EXERCISE DIRECTIONS:
Would you transcribe all of the entries that follow, word for word?

*** EXTRACTED RECORDS ***

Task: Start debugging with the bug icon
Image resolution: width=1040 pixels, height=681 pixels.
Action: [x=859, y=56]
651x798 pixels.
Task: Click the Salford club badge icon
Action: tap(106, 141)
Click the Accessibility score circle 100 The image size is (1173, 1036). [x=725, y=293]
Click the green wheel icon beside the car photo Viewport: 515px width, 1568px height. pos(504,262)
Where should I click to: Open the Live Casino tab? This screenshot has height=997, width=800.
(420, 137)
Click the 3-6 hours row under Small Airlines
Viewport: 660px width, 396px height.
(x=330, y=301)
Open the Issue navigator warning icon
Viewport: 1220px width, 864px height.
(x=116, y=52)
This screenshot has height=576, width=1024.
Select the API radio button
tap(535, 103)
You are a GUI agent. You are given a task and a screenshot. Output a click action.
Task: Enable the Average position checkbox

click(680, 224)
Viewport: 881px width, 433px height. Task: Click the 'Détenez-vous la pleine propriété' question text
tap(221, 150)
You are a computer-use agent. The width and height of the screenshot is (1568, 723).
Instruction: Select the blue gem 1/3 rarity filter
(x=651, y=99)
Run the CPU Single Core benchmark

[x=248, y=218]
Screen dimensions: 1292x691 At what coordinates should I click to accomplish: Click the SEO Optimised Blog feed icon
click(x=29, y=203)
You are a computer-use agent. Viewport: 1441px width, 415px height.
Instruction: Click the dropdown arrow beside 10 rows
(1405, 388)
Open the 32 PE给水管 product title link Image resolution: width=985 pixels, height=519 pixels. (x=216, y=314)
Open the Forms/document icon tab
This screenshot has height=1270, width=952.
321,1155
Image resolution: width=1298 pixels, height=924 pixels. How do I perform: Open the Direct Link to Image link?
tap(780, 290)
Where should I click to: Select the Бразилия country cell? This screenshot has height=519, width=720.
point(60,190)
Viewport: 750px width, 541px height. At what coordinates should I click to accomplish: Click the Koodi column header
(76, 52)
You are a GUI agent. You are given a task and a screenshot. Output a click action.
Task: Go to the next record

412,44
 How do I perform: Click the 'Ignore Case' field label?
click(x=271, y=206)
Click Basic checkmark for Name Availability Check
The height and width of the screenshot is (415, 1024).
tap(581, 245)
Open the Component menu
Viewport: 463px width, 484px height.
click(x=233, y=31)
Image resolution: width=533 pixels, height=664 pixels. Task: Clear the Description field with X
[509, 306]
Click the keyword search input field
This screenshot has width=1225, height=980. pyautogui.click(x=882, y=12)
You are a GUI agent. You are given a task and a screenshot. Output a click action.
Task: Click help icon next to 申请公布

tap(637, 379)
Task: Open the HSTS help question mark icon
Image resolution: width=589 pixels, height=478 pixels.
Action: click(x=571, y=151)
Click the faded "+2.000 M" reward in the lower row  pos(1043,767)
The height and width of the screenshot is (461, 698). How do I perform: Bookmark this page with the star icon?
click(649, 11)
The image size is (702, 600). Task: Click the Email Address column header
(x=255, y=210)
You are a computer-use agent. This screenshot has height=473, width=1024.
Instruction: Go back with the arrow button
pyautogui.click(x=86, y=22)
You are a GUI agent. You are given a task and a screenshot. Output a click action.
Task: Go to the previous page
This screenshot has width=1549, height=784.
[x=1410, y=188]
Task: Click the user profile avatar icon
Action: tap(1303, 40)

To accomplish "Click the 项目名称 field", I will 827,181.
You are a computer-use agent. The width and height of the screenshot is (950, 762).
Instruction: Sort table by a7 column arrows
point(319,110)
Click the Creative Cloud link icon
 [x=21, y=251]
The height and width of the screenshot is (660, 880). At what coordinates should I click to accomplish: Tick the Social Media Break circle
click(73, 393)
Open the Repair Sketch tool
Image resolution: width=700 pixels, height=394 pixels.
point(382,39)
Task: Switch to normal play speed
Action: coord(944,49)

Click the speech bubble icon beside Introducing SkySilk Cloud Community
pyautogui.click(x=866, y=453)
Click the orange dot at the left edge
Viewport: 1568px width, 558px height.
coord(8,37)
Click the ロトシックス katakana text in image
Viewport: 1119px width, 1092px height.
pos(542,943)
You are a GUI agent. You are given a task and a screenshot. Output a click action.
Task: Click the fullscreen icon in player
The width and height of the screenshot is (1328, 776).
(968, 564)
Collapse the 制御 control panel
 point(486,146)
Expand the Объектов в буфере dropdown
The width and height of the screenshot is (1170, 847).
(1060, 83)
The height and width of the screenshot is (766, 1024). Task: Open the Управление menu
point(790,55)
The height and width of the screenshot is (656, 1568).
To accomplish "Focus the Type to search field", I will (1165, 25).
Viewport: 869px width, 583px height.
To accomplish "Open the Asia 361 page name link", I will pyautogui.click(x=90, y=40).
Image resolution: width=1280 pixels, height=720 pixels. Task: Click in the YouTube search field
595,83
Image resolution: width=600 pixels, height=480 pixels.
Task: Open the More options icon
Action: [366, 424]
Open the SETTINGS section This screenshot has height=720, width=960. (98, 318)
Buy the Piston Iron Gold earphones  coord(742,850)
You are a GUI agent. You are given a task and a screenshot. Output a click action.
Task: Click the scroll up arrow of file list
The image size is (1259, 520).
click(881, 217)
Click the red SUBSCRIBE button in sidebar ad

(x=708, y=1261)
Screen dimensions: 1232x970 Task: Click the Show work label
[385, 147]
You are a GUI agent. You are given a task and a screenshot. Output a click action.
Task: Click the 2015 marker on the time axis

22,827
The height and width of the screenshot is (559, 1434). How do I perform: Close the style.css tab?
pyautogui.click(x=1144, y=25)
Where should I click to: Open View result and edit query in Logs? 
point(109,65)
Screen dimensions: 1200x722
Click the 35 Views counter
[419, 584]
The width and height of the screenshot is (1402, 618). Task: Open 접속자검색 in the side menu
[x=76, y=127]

***

ANSWER BOX:
Task: Start debugging with the bug icon
Image resolution: width=1040 pixels, height=681 pixels.
Action: [x=859, y=56]
651x798 pixels.
Task: Click the Salford club badge icon
Action: tap(106, 141)
Click the Accessibility score circle 100 The image size is (1173, 1036). [x=725, y=293]
Click the green wheel icon beside the car photo Viewport: 515px width, 1568px height. pos(504,262)
Where should I click to: Open the Live Casino tab? This screenshot has height=997, width=800.
(420, 137)
Click the 3-6 hours row under Small Airlines
Viewport: 660px width, 396px height.
(x=330, y=301)
Open the Issue navigator warning icon
Viewport: 1220px width, 864px height.
(x=116, y=52)
This screenshot has height=576, width=1024.
Select the API radio button
tap(535, 103)
You are a GUI agent. You are given a task and a screenshot. Output a click action.
Task: Enable the Average position checkbox

click(680, 224)
Viewport: 881px width, 433px height. Task: Click the 'Détenez-vous la pleine propriété' question text
tap(221, 150)
You are a computer-use agent. The width and height of the screenshot is (1568, 723).
Instruction: Select the blue gem 1/3 rarity filter
(x=651, y=99)
Run the CPU Single Core benchmark

[x=248, y=218]
Screen dimensions: 1292x691 At what coordinates should I click to accomplish: Click the SEO Optimised Blog feed icon
click(x=29, y=203)
You are a computer-use agent. Viewport: 1441px width, 415px height.
Instruction: Click the dropdown arrow beside 10 rows
(1405, 388)
Open the 32 PE给水管 product title link Image resolution: width=985 pixels, height=519 pixels. (x=216, y=314)
Open the Forms/document icon tab
This screenshot has height=1270, width=952.
321,1155
Image resolution: width=1298 pixels, height=924 pixels. How do I perform: Open the Direct Link to Image link?
tap(780, 290)
Where should I click to: Select the Бразилия country cell? This screenshot has height=519, width=720.
point(60,190)
Viewport: 750px width, 541px height. At what coordinates should I click to accomplish: Click the Koodi column header
(76, 52)
You are a GUI agent. You are given a task and a screenshot. Output a click action.
Task: Go to the next record

412,44
 How do I perform: Click the 'Ignore Case' field label?
click(x=271, y=206)
Click Basic checkmark for Name Availability Check
The height and width of the screenshot is (415, 1024).
tap(581, 245)
Open the Component menu
Viewport: 463px width, 484px height.
click(x=233, y=31)
Image resolution: width=533 pixels, height=664 pixels. Task: Clear the Description field with X
[509, 306]
Click the keyword search input field
This screenshot has width=1225, height=980. pyautogui.click(x=882, y=12)
You are a GUI agent. You are given a task and a screenshot. Output a click action.
Task: Click help icon next to 申请公布

tap(637, 379)
Task: Open the HSTS help question mark icon
Image resolution: width=589 pixels, height=478 pixels.
Action: click(x=571, y=151)
Click the faded "+2.000 M" reward in the lower row  pos(1043,767)
The height and width of the screenshot is (461, 698). How do I perform: Bookmark this page with the star icon?
click(649, 11)
The image size is (702, 600). Task: Click the Email Address column header
(x=255, y=210)
You are a computer-use agent. This screenshot has height=473, width=1024.
Instruction: Go back with the arrow button
pyautogui.click(x=86, y=22)
You are a GUI agent. You are given a task and a screenshot. Output a click action.
Task: Go to the previous page
This screenshot has width=1549, height=784.
[x=1410, y=188]
Task: Click the user profile avatar icon
Action: tap(1303, 40)

To accomplish "Click the 项目名称 field", I will 827,181.
You are a computer-use agent. The width and height of the screenshot is (950, 762).
Instruction: Sort table by a7 column arrows
point(319,110)
Click the Creative Cloud link icon
 [x=21, y=251]
The height and width of the screenshot is (660, 880). At what coordinates should I click to accomplish: Tick the Social Media Break circle
click(73, 393)
Open the Repair Sketch tool
Image resolution: width=700 pixels, height=394 pixels.
point(382,39)
Task: Switch to normal play speed
Action: coord(944,49)

Click the speech bubble icon beside Introducing SkySilk Cloud Community
pyautogui.click(x=866, y=453)
Click the orange dot at the left edge
Viewport: 1568px width, 558px height.
coord(8,37)
Click the ロトシックス katakana text in image
Viewport: 1119px width, 1092px height.
pos(542,943)
You are a GUI agent. You are given a task and a screenshot. Output a click action.
Task: Click the fullscreen icon in player
The width and height of the screenshot is (1328, 776).
(968, 564)
Collapse the 制御 control panel
 point(486,146)
Expand the Объектов в буфере dropdown
The width and height of the screenshot is (1170, 847).
(1060, 83)
The height and width of the screenshot is (766, 1024). Task: Open the Управление menu
point(790,55)
The height and width of the screenshot is (656, 1568).
To accomplish "Focus the Type to search field", I will (1165, 25).
Viewport: 869px width, 583px height.
To accomplish "Open the Asia 361 page name link", I will pyautogui.click(x=90, y=40).
Image resolution: width=1280 pixels, height=720 pixels. Task: Click in the YouTube search field
595,83
Image resolution: width=600 pixels, height=480 pixels.
Task: Open the More options icon
Action: [366, 424]
Open the SETTINGS section This screenshot has height=720, width=960. (98, 318)
Buy the Piston Iron Gold earphones  coord(742,850)
You are a GUI agent. You are given a task and a screenshot. Output a click action.
Task: Click the scroll up arrow of file list
The image size is (1259, 520).
click(881, 217)
Click the red SUBSCRIBE button in sidebar ad

(x=708, y=1261)
Screen dimensions: 1232x970 Task: Click the Show work label
[385, 147]
You are a GUI agent. You are given a task and a screenshot. Output a click action.
Task: Click the 2015 marker on the time axis

22,827
The height and width of the screenshot is (559, 1434). How do I perform: Close the style.css tab?
pyautogui.click(x=1144, y=25)
Where should I click to: Open View result and edit query in Logs? 
point(109,65)
Screen dimensions: 1200x722
Click the 35 Views counter
[419, 584]
The width and height of the screenshot is (1402, 618). Task: Open 접속자검색 in the side menu
[x=76, y=127]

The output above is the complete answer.